WHAT THE EXERCISE ASKS - Turn the part of the records that opens with the line containing "Given: Click the Invoices/Month input field" and closes with the line containing "pyautogui.click(x=1137, y=87)" into a JSON list of strings, one string per line. Skip blank lines and leave the pictures out.

GIVEN ENTRIES -
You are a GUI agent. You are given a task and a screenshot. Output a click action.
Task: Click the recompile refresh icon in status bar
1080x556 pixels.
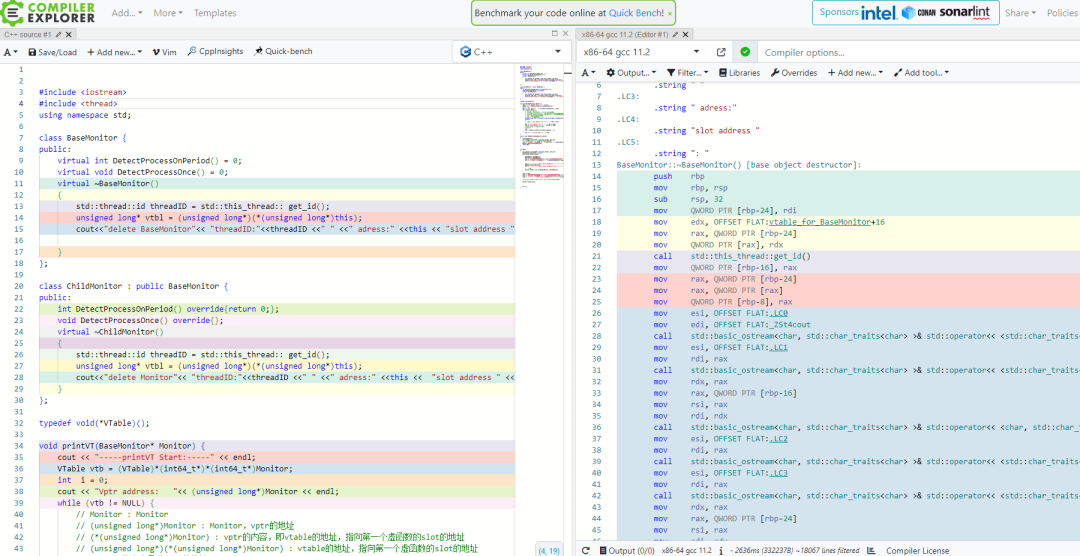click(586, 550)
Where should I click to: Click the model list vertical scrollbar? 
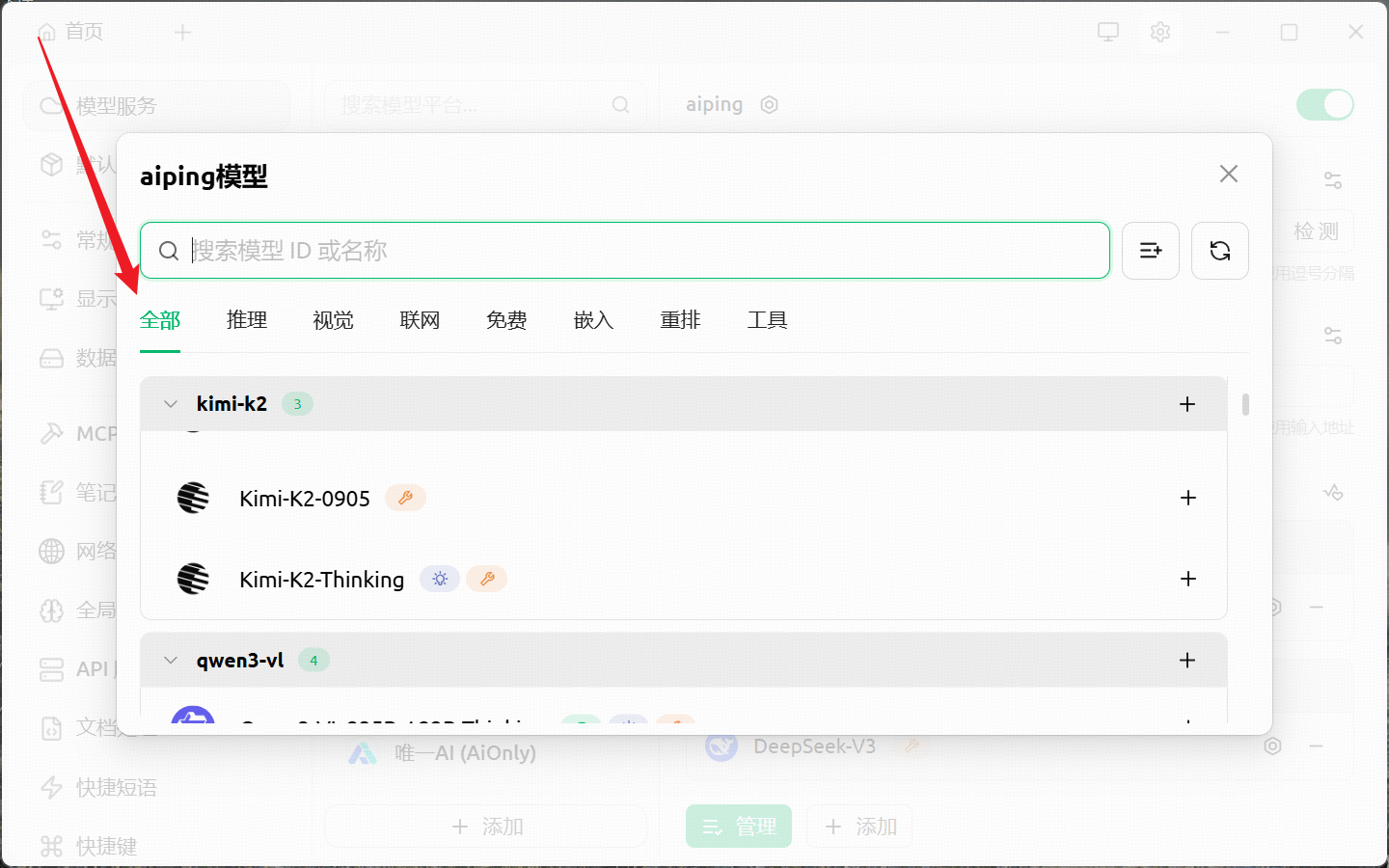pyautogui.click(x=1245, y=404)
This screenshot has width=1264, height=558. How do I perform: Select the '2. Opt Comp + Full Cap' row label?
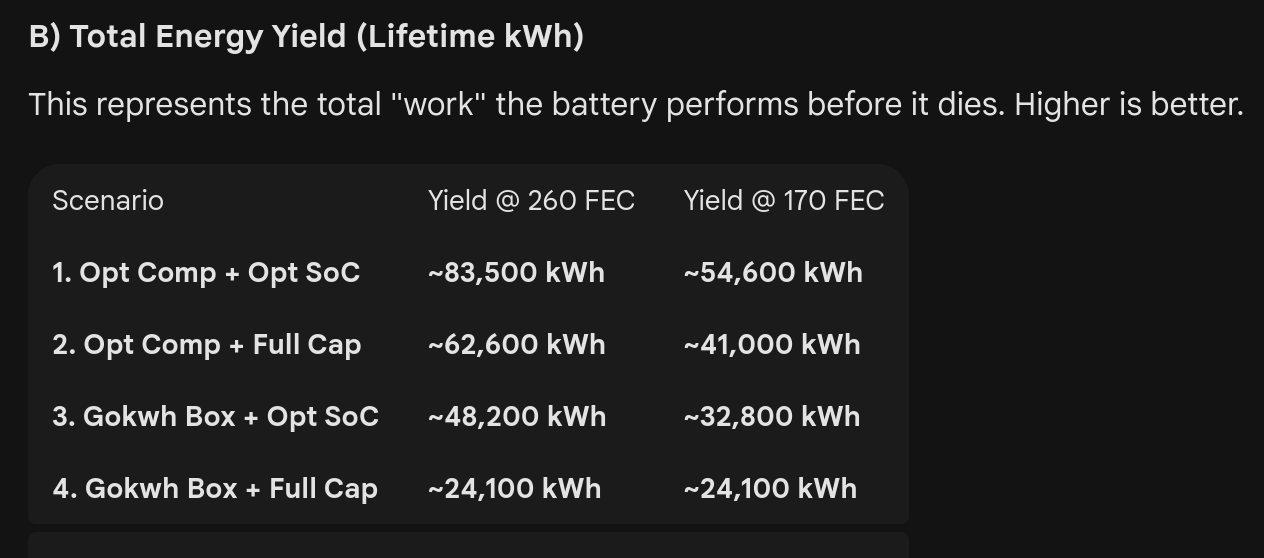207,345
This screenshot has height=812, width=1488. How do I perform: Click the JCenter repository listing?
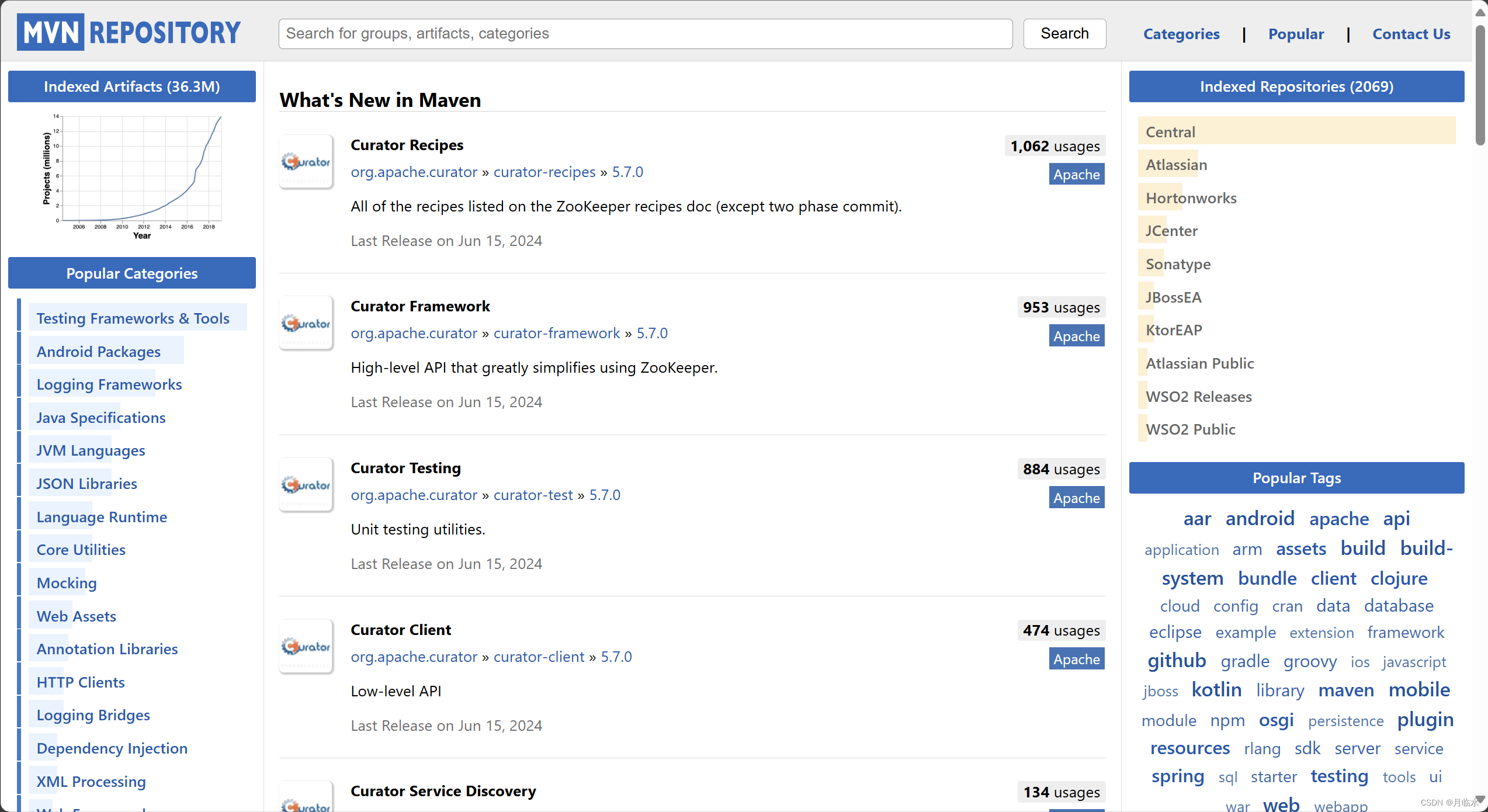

...

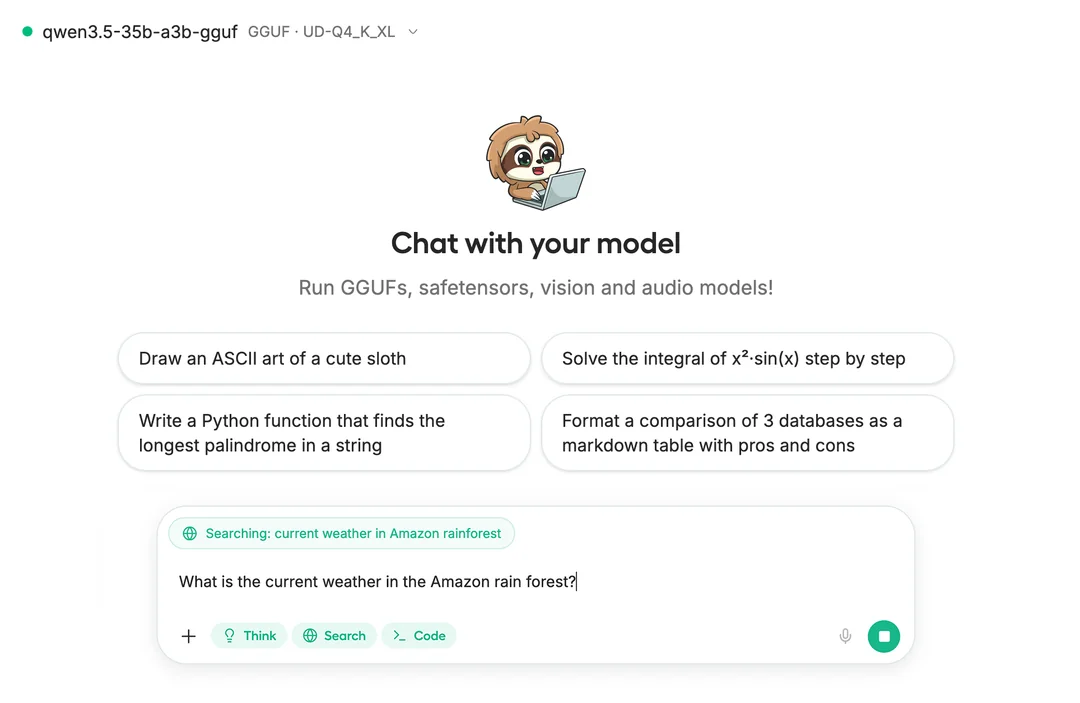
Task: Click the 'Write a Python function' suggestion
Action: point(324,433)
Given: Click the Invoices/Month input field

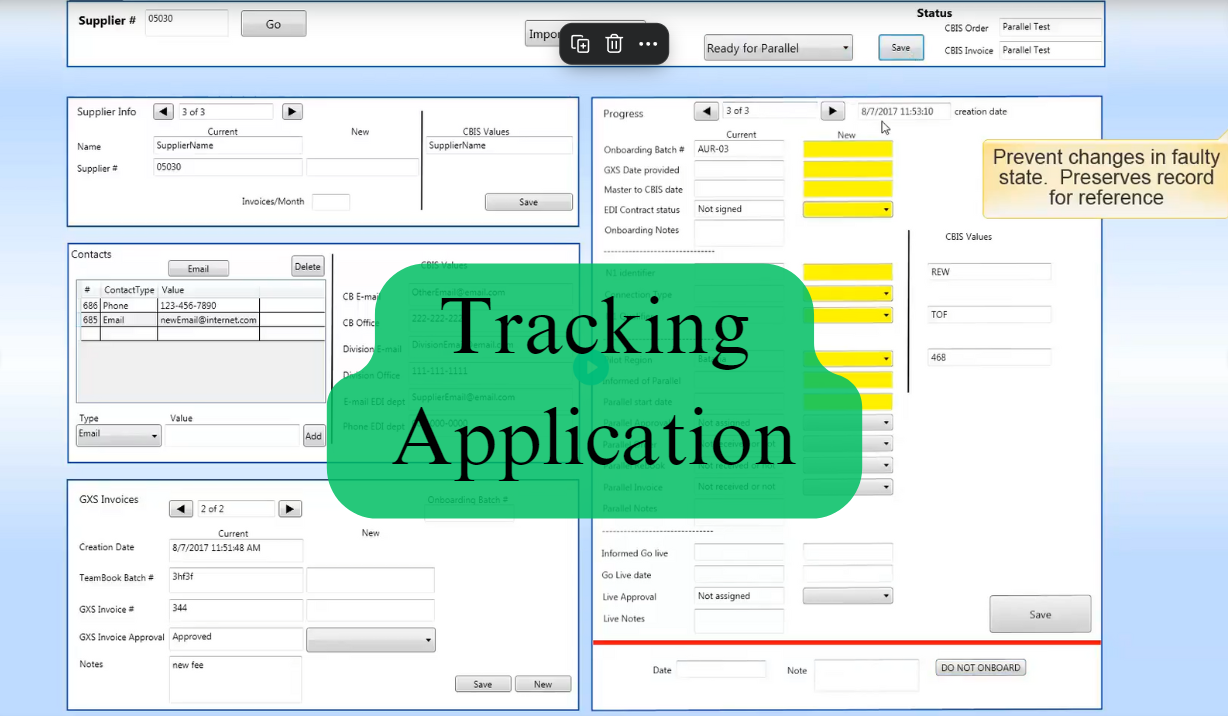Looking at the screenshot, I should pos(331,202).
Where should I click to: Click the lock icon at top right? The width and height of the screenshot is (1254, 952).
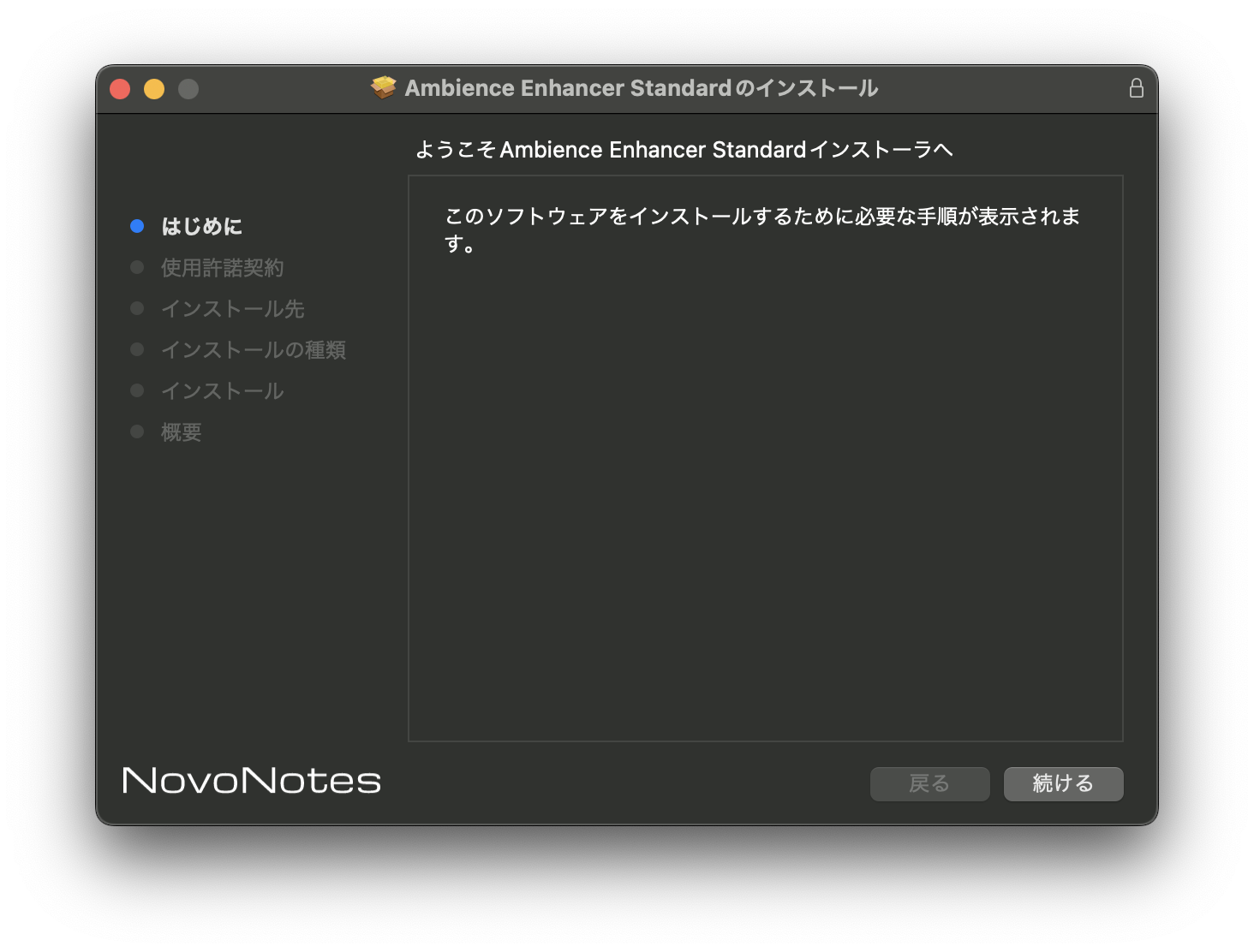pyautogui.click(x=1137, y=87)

OUTPUT FOR THIS TASK -
[
  "Given: Click the Invoices/Month input field",
  "Looking at the screenshot, I should pos(331,202).",
  "Where should I click to: Click the lock icon at top right? The width and height of the screenshot is (1254, 952).",
  "pyautogui.click(x=1137, y=87)"
]